This reflects a broader pattern: when there's a crisis, governments and institutions invest heavily in health security. When the crisis fades and the threat feels distant, funding and attention drop sharply. The national security community calls this the "readiness treadmill" — you have to run just to stay in place.
The practical implication is concerning. The United States is the world's largest funder of global health security. If the U.S. itself has internal vulnerabilities, that compounds the problems it's trying to help other countries solve.
Time Is the Enemy
Ebola teaches a brutal lesson about speed. Reporting from the Associated Press has reinforced what happened in 2014: the difference between containing an outbreak and watching it spread across multiple countries is often just days, not weeks.
This is the core argument for investing in detection and response systems during the quiet years between outbreaks — when no one is paying attention and no one wants to spend money. If you wait until an outbreak appears, you've already lost the critical window.
A New Global Deal With Missing Pieces
In May 2025, the World Health Organization's member countries adopted a historic pandemic accord — a formal agreement that took more than three years to negotiate.

> **Recorded data**:
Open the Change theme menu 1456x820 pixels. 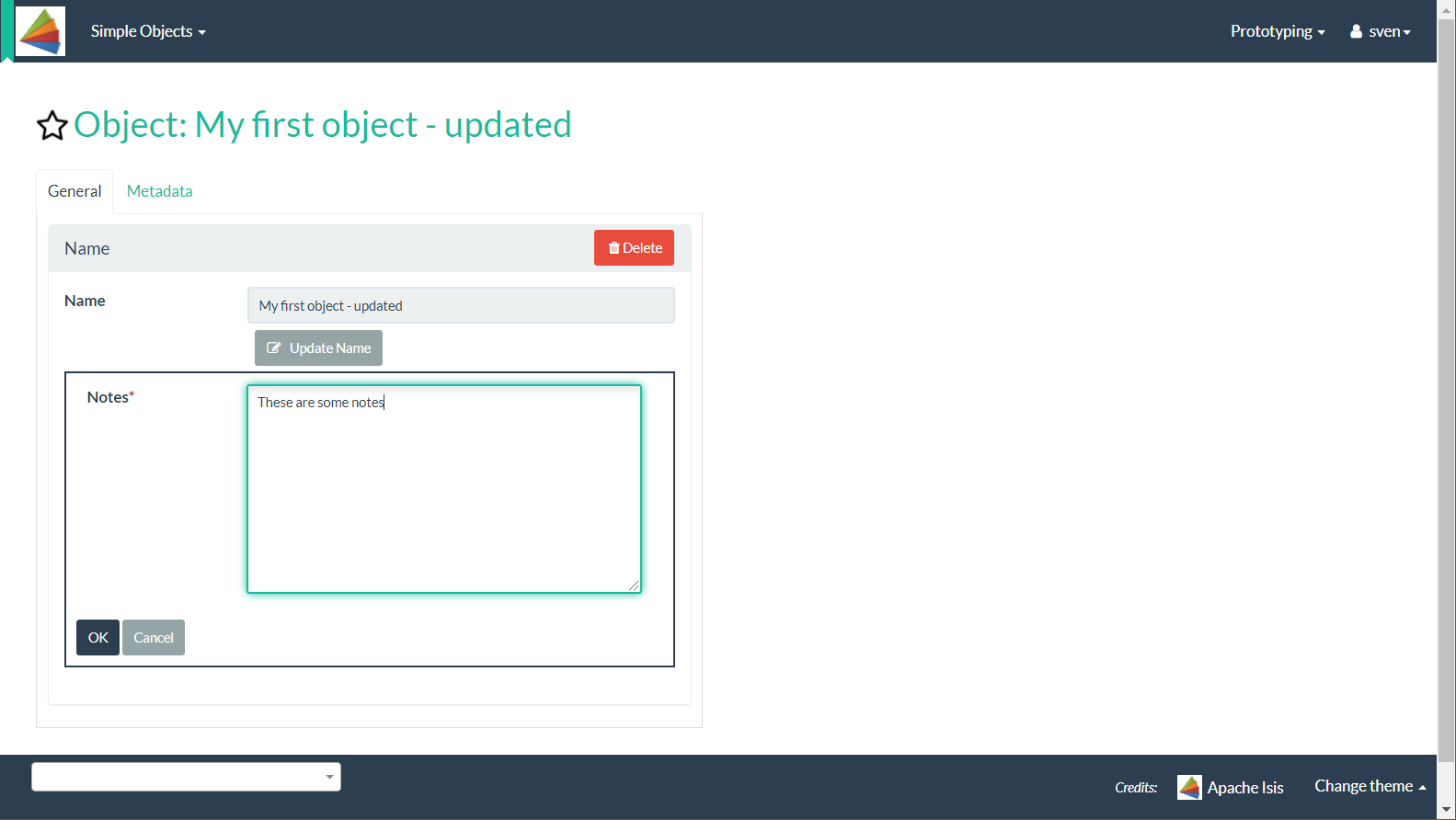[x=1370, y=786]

==

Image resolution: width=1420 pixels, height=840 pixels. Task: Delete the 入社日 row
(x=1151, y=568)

> **Tasks to complete**:
1/ Transcribe the portion of the health security text starting at "This is the" and ending at "the critical window.".
2/ Answer these questions from the health security text.
(a) What name does the national security community give to the pattern of funding rising in a crisis and dropping afterward?
(b) Which country does the text identify as the world's largest funder of global health security?
(c) In what month and year did the World Health Organization's member countries adopt the pandemic accord?
Rely only on the health security text for these answers.

> **Responses to the tasks**:
1/
This is the core argument for investing in detection and response systems during the quiet years between outbreaks — when no one is paying attention and no one wants to spend money. If you wait until an outbreak appears, you've already lost the critical window.

2/
(a) The "readiness treadmill."
(b) The United States.
(c) May 2025.